Technical Interviews, Explained


For anyone who’s interested in the interview process for an engineering position, this is a synopsis of the patterns that have emerged from my experiences:

  1. Initial Phone Screen: This where you’ll get a briefing on a company, a recruiter will layout the process and answer any initial questions at a high level, it’s usually 30 minutes.
  2. Technical Phone Screen: Here, you meet with an engineer or in some cases a recruiter who’s been taught to ask technical question. In the meeting you’ll answer technical hypothetical questions that related to computer science fundamentals or common engineering problems. Usually about an hour. The best in my opinion are usually conversations about things you’re learning or just had done, but it’s rarely up to the candidate what goes during this interview.
  3. Homework Assignment: This is a take home project with a fixed amount of time to build a thing. Most times this is a week long thing with preset amounts of time asked to be spent on it ranging from 3 to 12 hours.
  4. On-site Technical Interview: This is the troupe, the one where you’re standing in front of a whiteboard solving more complex questions than a technical phone screen with an emphasis on how you’re solving and why you’re solve it the way you are, this is referred to as “whiteboarding” or a “whiteboard interview”. The questions are usually highly arbitrary but involve computer science principles or common interviewing questions. Usually, this is a part of an on-site interview loop, this portion tends to run about 90 minutes to 2 hours.
  5. On-site Behavioral Interview: This meeting is more of what people think of when they say interview, it’s talking about your background, experience, what you bring to the table, but you’re under immense scrutiny being ranked with a rubric of qualities that are highly volatile and subject to change.
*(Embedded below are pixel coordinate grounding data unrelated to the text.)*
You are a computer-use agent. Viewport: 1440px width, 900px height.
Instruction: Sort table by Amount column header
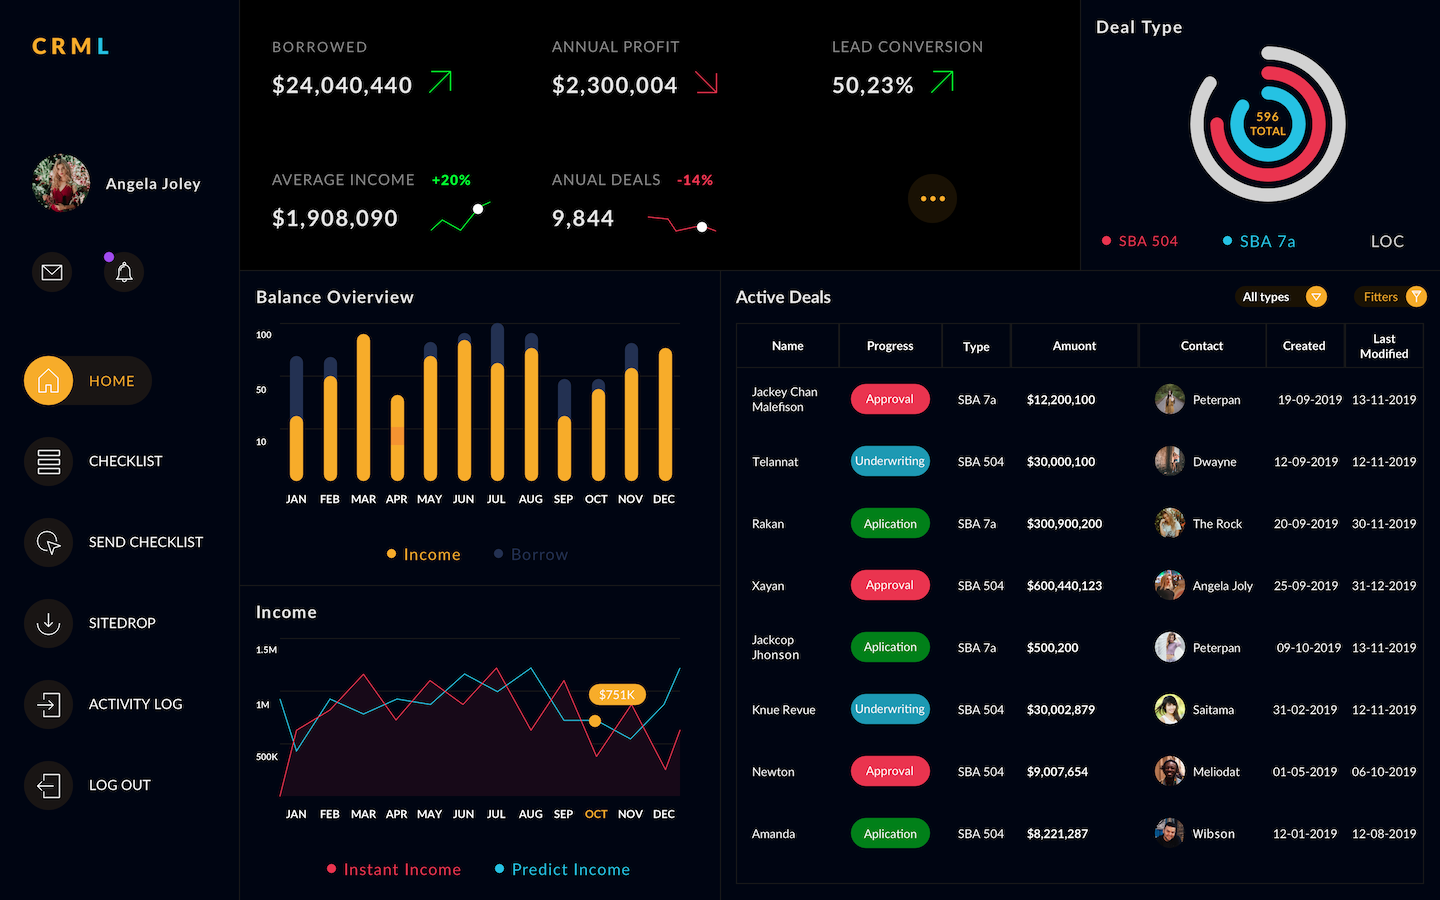[1074, 346]
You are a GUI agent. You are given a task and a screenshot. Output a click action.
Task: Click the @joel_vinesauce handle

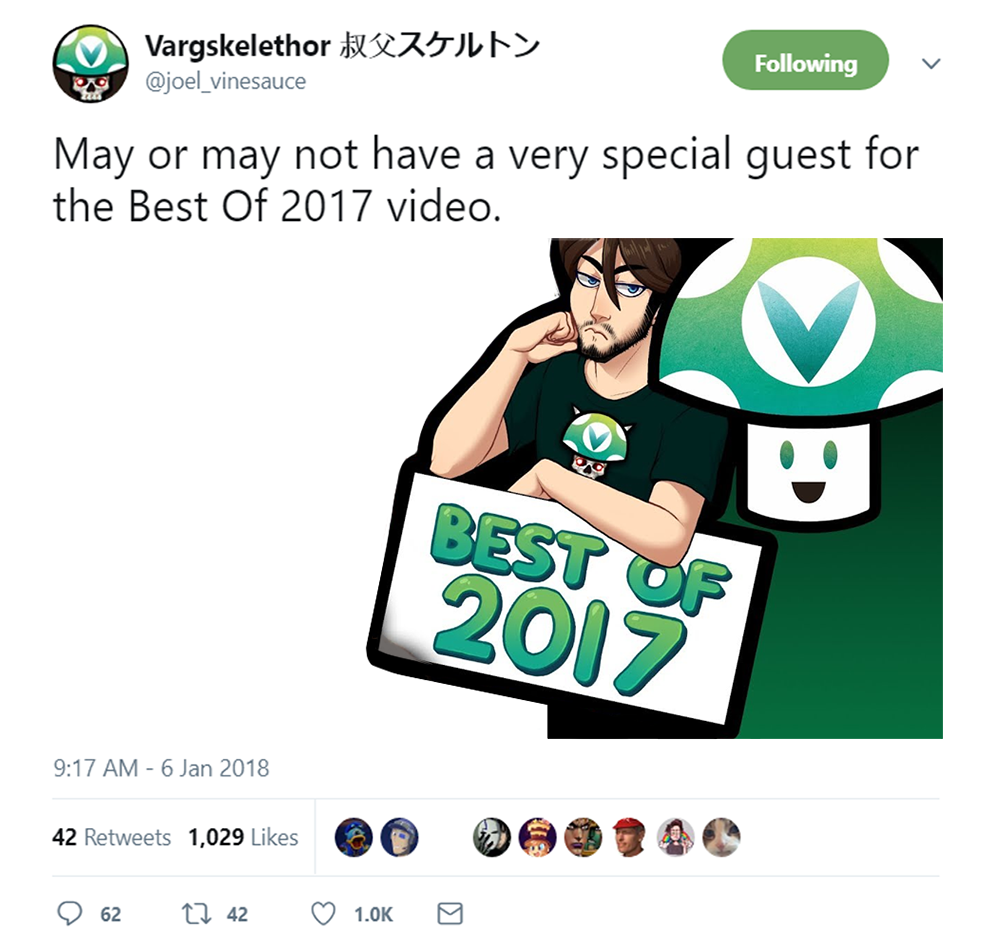(x=225, y=81)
Not every company follows this formula, it’s usually a mix and match situation of all of these steps. But usually, if you’re not just going through this process with one company at a time, it’s likely you’re doing this at a half a dozen companies. I talked to one friend and they went on something like 30 interviews in two months, on top of their full-time job.


There are lot of different things to say about this process, it’s not always fair, it’s often demanding, but it’s the pattern of what I’ve experienced, having been through dozens of interview processes.